Discurso durante a 42ª Sessão Deliberativa Ordinária, no Senado Federal

Considerações sobre a criminalidade e a crise de segurança pública no País. Registro das propostas que apresentará, na condição de relator, a projeto de lei que altera a Lei de Execução Penal e o Código de Processo Penal brasileiro. (Como Líder)

Autor
Demóstenes Torres (PFL - Partido da Frente Liberal/GO)
Nome completo: Demóstenes Lazaro Xavier Torres
Casa
Senado Federal
Tipo
Discurso
Resumo por assunto
SEGURANÇA PUBLICA. LEGISLAÇÃO PENAL.:
  • Considerações sobre a criminalidade e a crise de segurança pública no País. Registro das propostas que apresentará, na condição de relator, a projeto de lei que altera a Lei de Execução Penal e o Código de Processo Penal brasileiro. (Como Líder)
Publicação
Publicação no DSF de 23/04/2003 - Página 8271
Assunto
Outros > SEGURANÇA PUBLICA. LEGISLAÇÃO PENAL.
Indexação
  • GRAVIDADE, AUMENTO, VIOLENCIA, ESTADO DO RIO DE JANEIRO (RJ), BRASIL, PERDA, CONTROLE, GOVERNO, ATUAÇÃO, CRIME ORGANIZADO, DENUNCIA, INEFICACIA, SEGURANÇA PUBLICA, IMPUNIDADE, LEGISLAÇÃO, CORRUPÇÃO, POLICIA, ALICIAMENTO, COMUNIDADE, PERIFERIA URBANA, ESPECIFICAÇÃO, TRAFICO, DROGA, ARMA, REGISTRO, DADOS.
  • IMPORTANCIA, DESTINAÇÃO, RECURSOS, POLITICA SOCIAL, EDUCAÇÃO, PRESERVAÇÃO, CRIME, CRITICA, GESTÃO, GASTOS PUBLICOS, SEGURANÇA PUBLICA.
  • ANUNCIO, APRESENTAÇÃO, RELATORIO, SUBCOMISSÃO, SEGURANÇA PUBLICA, VOTO CONTRARIO, PROJETO DE LEI, ORIGEM, CAMARA DOS DEPUTADOS, ALTERAÇÃO, LEI DE EXECUÇÃO PENAL, CODIGO DE PROCESSO PENAL, MOTIVO, AUMENTO, IMPUNIDADE, REGISTRO, PROPOSTA, EMENDA, AUTORIA, ORADOR, ESPECIFICAÇÃO, ISOLAMENTO, PRESO, PERICULOSIDADE.
  • NECESSIDADE, URGENCIA, REFORMA JUDICIARIA.

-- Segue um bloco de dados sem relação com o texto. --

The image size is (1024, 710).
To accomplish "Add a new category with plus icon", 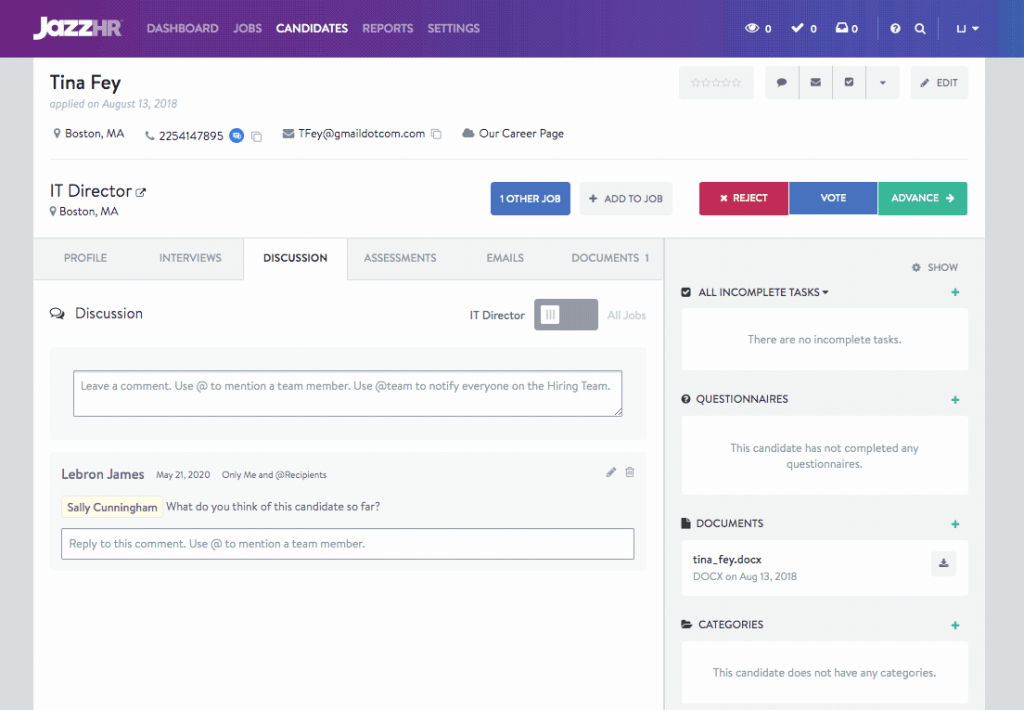I will point(955,625).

O SR. DEMÓSTENES TORRES (PFL - GO. Como Líder. Sem revisão do orador.) - “Que Deus a abençoe, pela mentira. A luz do dia jamais expôs uma ruína tão completa”. (Tennessee Williams.)

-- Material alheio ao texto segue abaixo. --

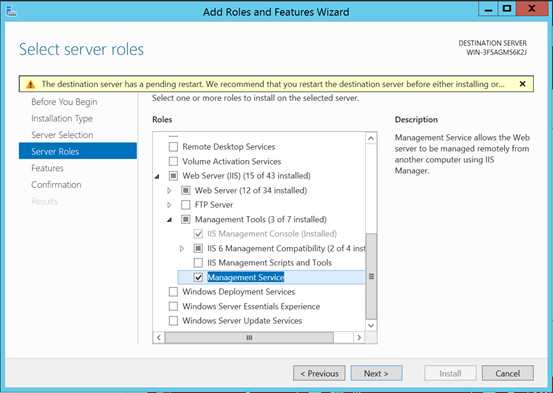Collapse the Web Server (IIS) role node
The height and width of the screenshot is (393, 553).
tap(157, 176)
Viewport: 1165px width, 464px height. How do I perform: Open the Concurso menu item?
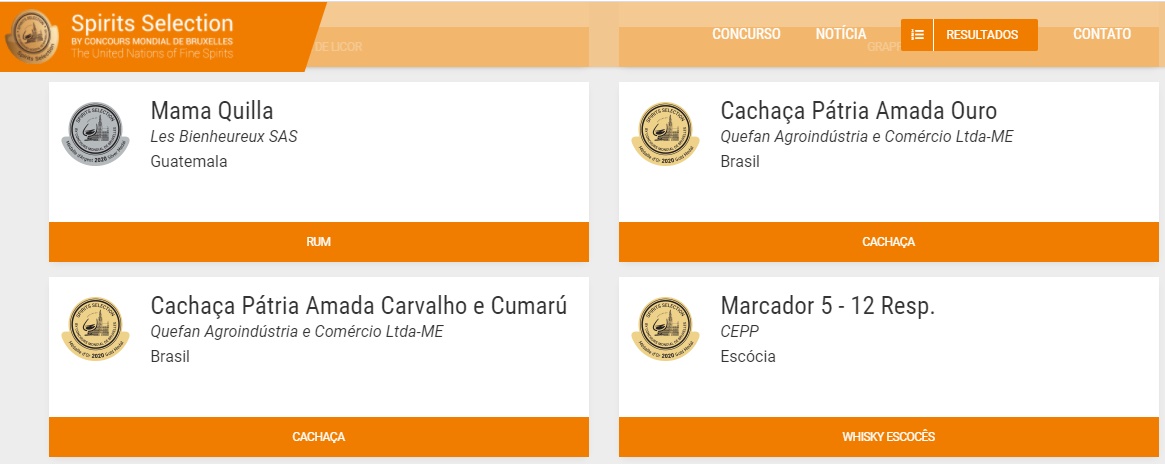point(746,34)
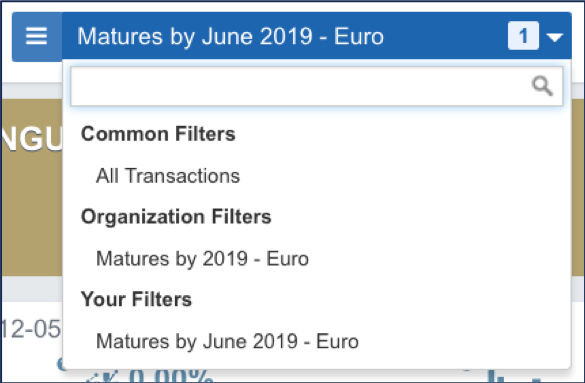Click the trend arrow icon beside 0.00%
The height and width of the screenshot is (383, 585).
coord(101,376)
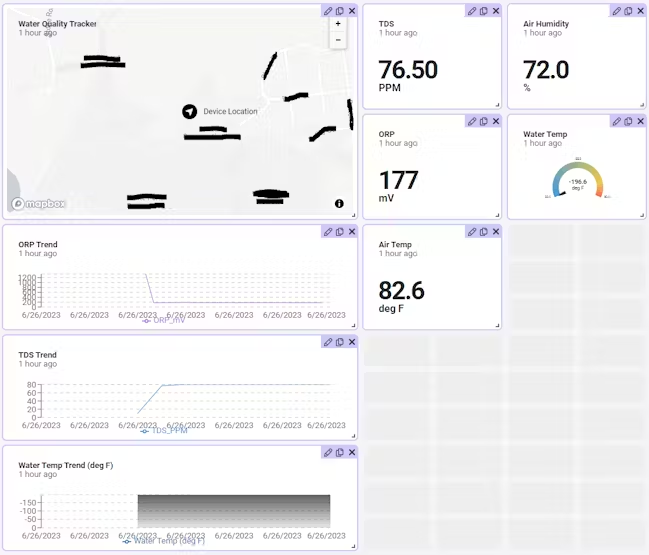649x555 pixels.
Task: Click the pencil icon on Air Humidity widget
Action: pos(617,11)

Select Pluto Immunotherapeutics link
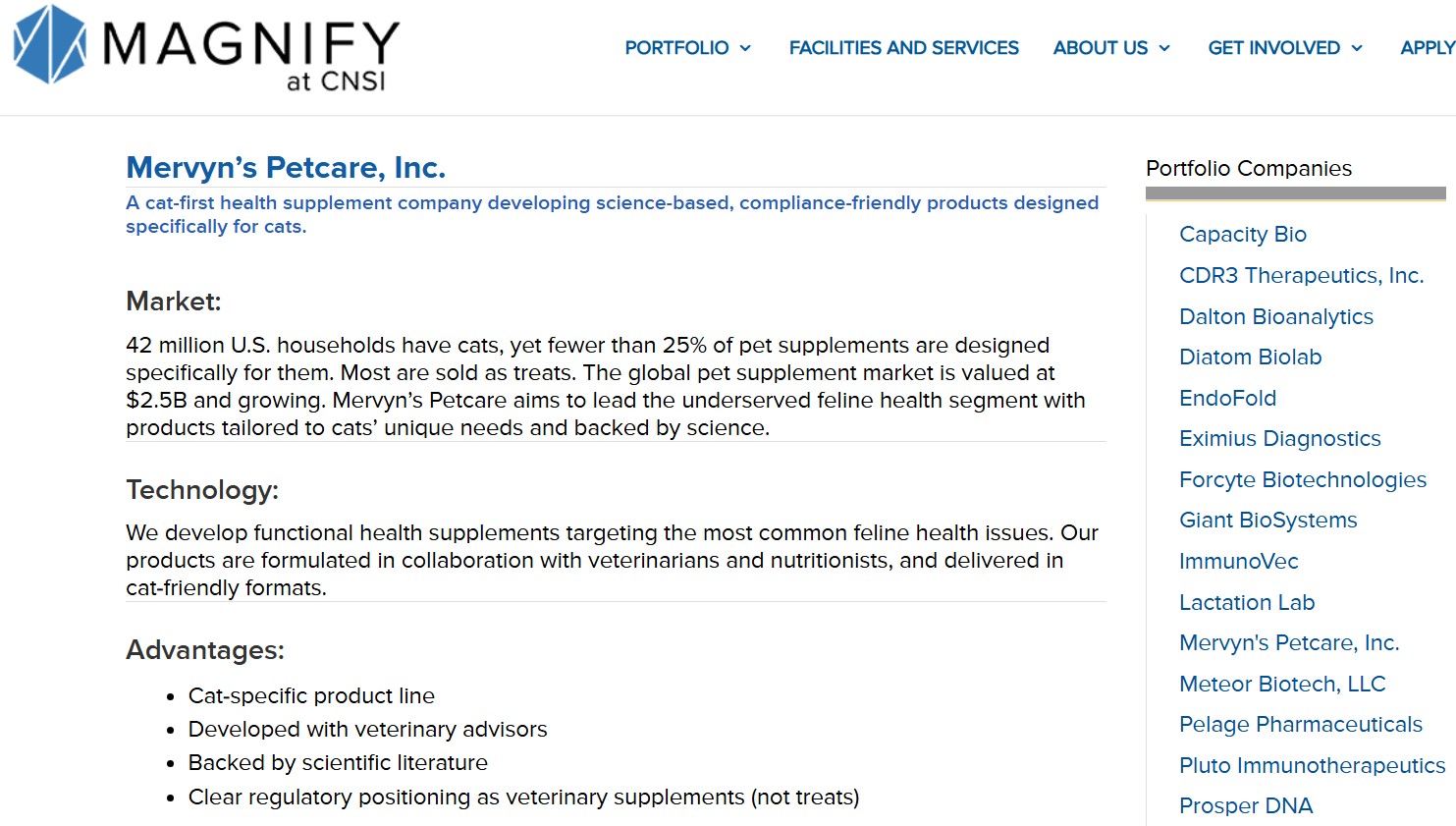coord(1312,766)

Sr. Presidente, Srªs e Srs. Senadores,

1º de março - 14h04min - Exército ocupa vários pontos do Rio;

2 de março - 23h54min - Tráfico ameaça cortar energia do Sambódromo;

3 de março - 16h45min - Rio e São Paulo entre as cidades mais violentas do mundo;

6 de março - 18h33min - Ladrões roubam carro de Ministro da Justiça;

10 de março - 22h07min - Adolescente atingida em tiroteio entre policiais e traficantes;

16 de março - 18h55min - OAB diz que Estado não acompanha sofisticação do crime organizado;

24 de março - 10h25min - Juiz é assassinado em Vila Velha;

25 de março - 20h27min - Crime organizado teria lista de autoridades a serem assassinadas;

26 de março - 21h28min - Corrupção policial é o maior entrave à luta contra o crime;

28 de março - 21h55min - Mesmo preso, Beira-Mar ainda controla tráfico;

31 de março - 22h12min- Crime organizado volta a infernizar o Rio.

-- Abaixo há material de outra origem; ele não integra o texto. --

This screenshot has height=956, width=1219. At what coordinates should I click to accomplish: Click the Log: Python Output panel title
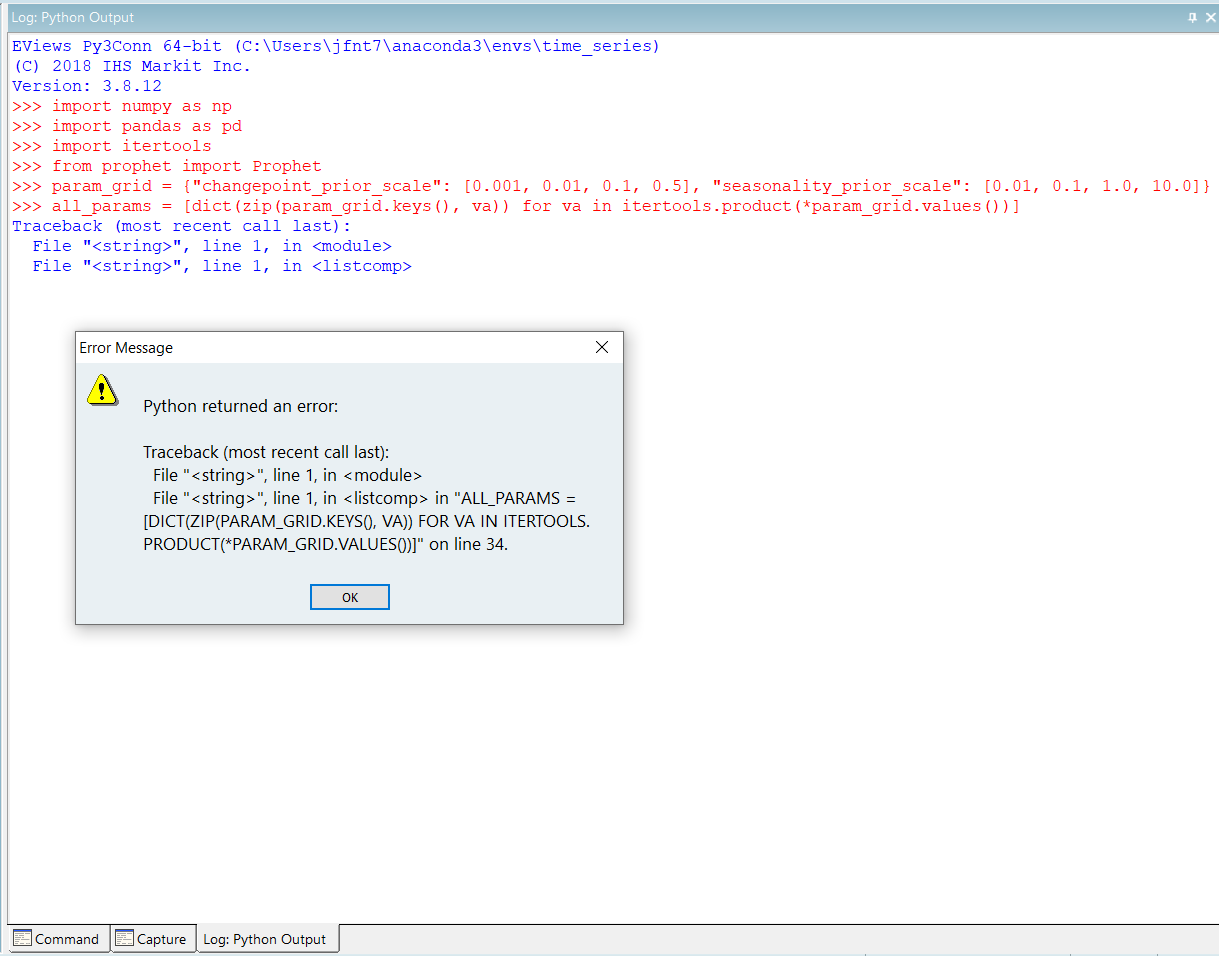[x=72, y=18]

Acabo de ler uma pequena relação das principais manchetes policiais da Agência Estado durante o mês de março. No rol das péssimas notícias, a confirmação de que o Estado perdeu o jogo para o crime organizado. Na listagem, uma amostra de que neste País o tráfico de drogas comanda organizações criminosas que matam magistrados, corrompem policiais, agonizam as cidades, roubam vidas inocentes e debocham das autoridades. Um retrato fiel da segurança pública no Brasil. Reportagem de fatos que confirmam a inversão da ordem e o império da impunidade.

Por uma questão de fraqueza institucional, cumulada com a doutrina de se fazer “poesia de segurança pública”, o Brasil permitiu, nos últimos 20 anos, que a violência e a criminalidade prosperassem. De um lado, edições continuadas de legislações liberalizantes chancelaram a certeza da não-punição. Nas ruas, demonstrações de violência tão monstruosa quanto provocativa. Nas leis frouxas, o caminho suave da punição.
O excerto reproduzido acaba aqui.